Thursday 20 Jun 2013

Honey Bee Diner


“On several occasions, Elvis has been sighted eating here,” said Jim Filipidis, co-owner with his twin brother, Nick, of the Honey Bee Diner, 7346 Ritchie Highway in Glen Burnie.

Evidently, Baltimore has an abundance of Elvis impersonators. “I’ve seen two of them sit at my counter,” Jim added, “They’ll eye each other from opposite ends.”

That would be the counter that stands in front of the grill where everything on the menu is served twenty-four hours a day, seven days a week.

Jim even prepares something special when customers request it. Sour beef and dumplings for the pregnant daughter of a Honey Bee regular was added to the menu when the mother-to-be had a craving for it.

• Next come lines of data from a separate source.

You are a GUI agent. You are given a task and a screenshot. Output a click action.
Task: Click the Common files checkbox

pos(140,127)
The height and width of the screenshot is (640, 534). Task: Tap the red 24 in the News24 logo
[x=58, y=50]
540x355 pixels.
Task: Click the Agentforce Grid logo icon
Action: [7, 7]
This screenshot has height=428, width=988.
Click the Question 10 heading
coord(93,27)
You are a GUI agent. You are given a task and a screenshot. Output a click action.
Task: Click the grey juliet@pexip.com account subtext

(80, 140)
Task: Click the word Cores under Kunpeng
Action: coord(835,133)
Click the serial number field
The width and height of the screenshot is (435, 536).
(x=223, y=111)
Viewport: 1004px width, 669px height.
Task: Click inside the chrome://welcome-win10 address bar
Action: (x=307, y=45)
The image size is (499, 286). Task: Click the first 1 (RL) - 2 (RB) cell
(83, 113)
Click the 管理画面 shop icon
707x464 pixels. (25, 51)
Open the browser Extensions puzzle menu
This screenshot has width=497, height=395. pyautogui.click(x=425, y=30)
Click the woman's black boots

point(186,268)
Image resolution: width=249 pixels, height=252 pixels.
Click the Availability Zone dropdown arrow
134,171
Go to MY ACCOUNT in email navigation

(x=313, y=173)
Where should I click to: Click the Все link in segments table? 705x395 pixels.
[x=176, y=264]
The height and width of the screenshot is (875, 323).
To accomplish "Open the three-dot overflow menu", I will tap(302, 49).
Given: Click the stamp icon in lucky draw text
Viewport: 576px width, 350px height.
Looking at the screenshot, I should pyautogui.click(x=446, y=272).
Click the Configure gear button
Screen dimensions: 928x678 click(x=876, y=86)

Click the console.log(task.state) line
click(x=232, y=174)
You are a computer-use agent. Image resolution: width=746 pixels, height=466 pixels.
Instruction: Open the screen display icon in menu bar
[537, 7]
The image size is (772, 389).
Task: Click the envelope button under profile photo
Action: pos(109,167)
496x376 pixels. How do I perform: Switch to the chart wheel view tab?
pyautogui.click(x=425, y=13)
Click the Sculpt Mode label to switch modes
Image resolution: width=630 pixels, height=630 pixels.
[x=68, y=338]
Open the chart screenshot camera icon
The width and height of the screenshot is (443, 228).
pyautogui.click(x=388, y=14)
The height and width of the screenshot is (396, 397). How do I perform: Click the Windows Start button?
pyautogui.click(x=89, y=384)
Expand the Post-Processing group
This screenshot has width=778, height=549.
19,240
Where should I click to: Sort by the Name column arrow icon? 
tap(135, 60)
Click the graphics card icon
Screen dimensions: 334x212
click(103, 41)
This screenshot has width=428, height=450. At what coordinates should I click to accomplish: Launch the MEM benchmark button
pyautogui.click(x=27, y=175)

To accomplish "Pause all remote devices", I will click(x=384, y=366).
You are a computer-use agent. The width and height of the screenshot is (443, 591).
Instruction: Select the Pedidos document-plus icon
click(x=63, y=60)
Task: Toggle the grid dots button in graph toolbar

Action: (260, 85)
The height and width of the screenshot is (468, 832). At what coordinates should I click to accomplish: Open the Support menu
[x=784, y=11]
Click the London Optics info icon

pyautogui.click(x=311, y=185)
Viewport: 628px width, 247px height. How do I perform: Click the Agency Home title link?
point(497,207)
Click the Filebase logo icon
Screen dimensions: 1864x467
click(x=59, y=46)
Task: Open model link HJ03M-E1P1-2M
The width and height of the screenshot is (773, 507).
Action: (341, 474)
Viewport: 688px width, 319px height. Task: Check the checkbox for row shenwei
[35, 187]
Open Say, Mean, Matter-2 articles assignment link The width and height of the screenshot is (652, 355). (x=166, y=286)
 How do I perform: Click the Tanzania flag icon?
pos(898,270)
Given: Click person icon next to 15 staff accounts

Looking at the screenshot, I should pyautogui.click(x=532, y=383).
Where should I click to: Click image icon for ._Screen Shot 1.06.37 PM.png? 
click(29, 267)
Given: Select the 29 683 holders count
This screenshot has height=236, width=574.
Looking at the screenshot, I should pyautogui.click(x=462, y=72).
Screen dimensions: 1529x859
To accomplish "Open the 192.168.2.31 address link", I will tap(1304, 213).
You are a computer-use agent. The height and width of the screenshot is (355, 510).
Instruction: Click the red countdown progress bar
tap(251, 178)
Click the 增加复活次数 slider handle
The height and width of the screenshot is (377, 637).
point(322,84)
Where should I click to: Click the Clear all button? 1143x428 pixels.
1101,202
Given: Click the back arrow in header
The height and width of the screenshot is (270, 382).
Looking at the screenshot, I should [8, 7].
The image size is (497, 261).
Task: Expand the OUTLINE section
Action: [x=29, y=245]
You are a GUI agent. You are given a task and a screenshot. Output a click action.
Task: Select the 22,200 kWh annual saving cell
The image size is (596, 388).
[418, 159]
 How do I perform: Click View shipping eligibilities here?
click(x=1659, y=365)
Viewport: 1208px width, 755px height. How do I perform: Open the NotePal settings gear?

I had the grilled chicken wrap, $7.79. Served warm, of course. The wrap was soft, flavorful (herb and garlic), delicious. The generous chunks of grilled chicken combined with a Cesar dressing rich in parmesan cheese and crisp, fresh romaine lettuce were exceptional.

My lunch was served with cole slaw just the way I like it, not sweet; it was creamy and tart. The dill pickle slices were also good and the French fries were hot off the fryer.

KC waited on us. She has been with the Honey Bee thirteen years, working her way up to the favorable lunchtime shift. We noticed lots of fellas sitting all around us being served large hot meals and eating their vegetables.

Larry Harris, who said he was sixty-two years old, has been coming to the Honey Bee since he was ten. “Because the food’s good, the people are good, and I almost always run into someone I know,” he told us.

Larry pointed to his waist, “Look at me! The food here is good!”


The Honey Bee’s specials ranged from chicken ala king on toast (when was the last time you had chicken ala king?) with one vegetable for $10.25 to country fried steak, port cutlets, meatloaf or sautéed chicken livers with two vegetables for $9.99. Vegetables included baked or mashed potatoes, sting beans, pickled beets, spinach, apple sauce or macaroni salad.

There are also favorites on the menu like a grilled cheese sandwich for $4.99 or something fancier: the Monte Christo with ham and turkey, topped with cheddar cheese and served on Texas toast for $7.59.

My companion ordered two eggs over easy with an English muffin and hash browns for $5.99. The eggs were done to perfection and the hash browns had a slightly crumbling coat to them. My companion pronounced the whole meal, “Very good!”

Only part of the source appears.